___ Selected text ___

# Exterior Locker Kits



## 116388 (Sep 6, 2008)

Hello,

Two questions if I may?

1. What is the biggest locker door kit available to buy that you know of?
2. Where can I buy it from? :lol: 

I am replacing a rotten plywood section on the side of my MH where a small 12"x12" locker door once was. About 3-4 inches either side and below are rotten so I think it would be a good idea to just cut this away and put in a larger locker door since I don't have one.

Many thanks,

Shane.....


----------



## locovan (Oct 17, 2007)

Try these Simplelife
http://www.leisureshopdirect.com/caravan/caravan_accessories/Doors_and_frames.aspx


----------



## teemyob (Nov 22, 2005)

*Lockers*

Hello Shane,

I am puzzled as your avatar info states "none yet" (motorhome)!

Anyway, you can get larger ones from Cak Tanks. The ones they have, the idea is you cut a large hole and the piece you cut out goes into the frame to make the locker door. However, you can get doors fabricated or make your own and pain them to match your bodywork.

Any use?

Trev.


----------



## 116388 (Sep 6, 2008)

locovan said:


> Try these Simplelife
> http://www.leisureshopdirect.com/caravan/caravan_accessories/Doors_and_frames.aspx


Hello Mavis my dear, thanks for that link. Already seen their site, their biggest is still too small for my needs but I may buy a small window from them, they have a great selection. A good site without doubt.

___ Extracted material ___

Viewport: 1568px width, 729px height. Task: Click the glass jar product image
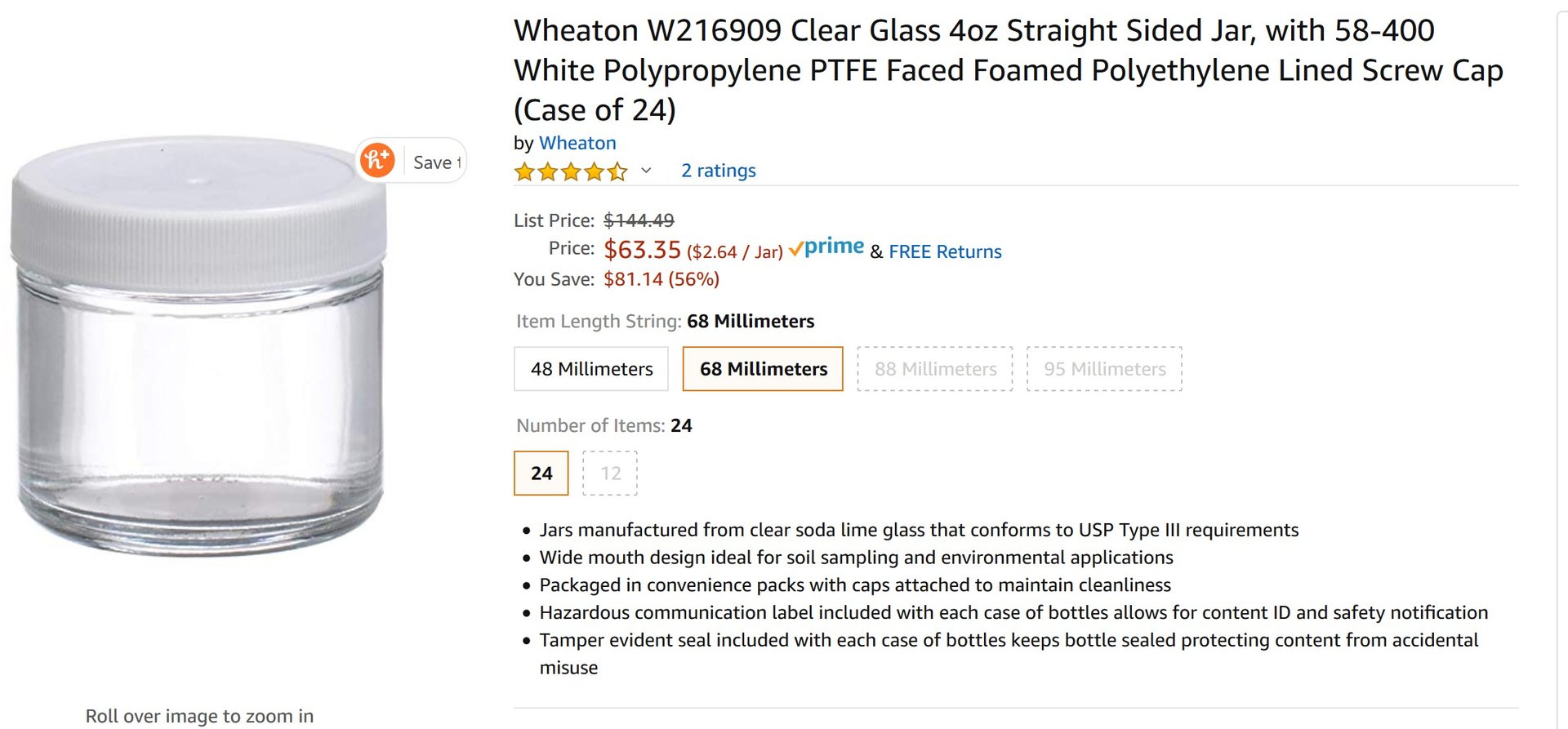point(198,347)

___
___ Extracted material ___

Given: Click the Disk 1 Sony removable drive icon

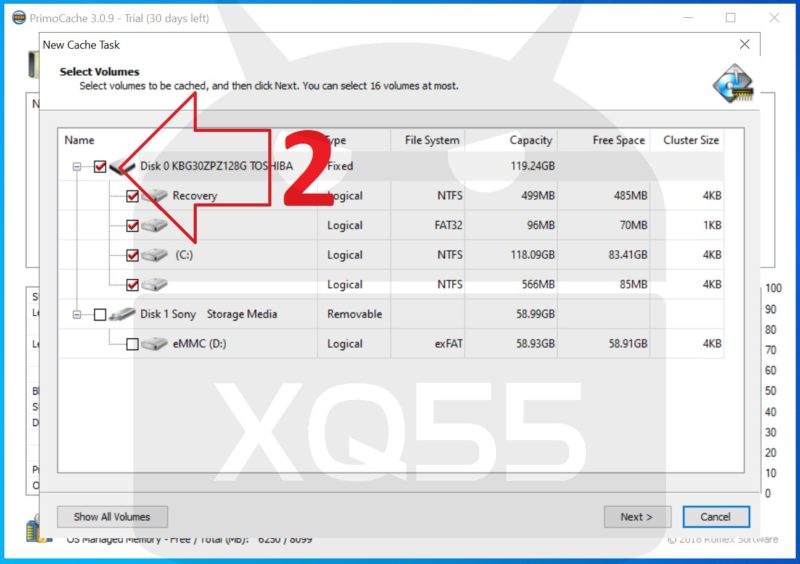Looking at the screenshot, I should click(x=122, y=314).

___

What the exercise asks: Write out the part of the locker kits thread from "# Exterior Locker" to "don't have one." word for word.

Exercise answer:
# Exterior Locker Kits



## 116388 (Sep 6, 2008)

Hello,

Two questions if I may?

1. What is the biggest locker door kit available to buy that you know of?
2. Where can I buy it from? :lol: 

I am replacing a rotten plywood section on the side of my MH where a small 12"x12" locker door once was. About 3-4 inches either side and below are rotten so I think it would be a good idea to just cut this away and put in a larger locker door since I don't have one.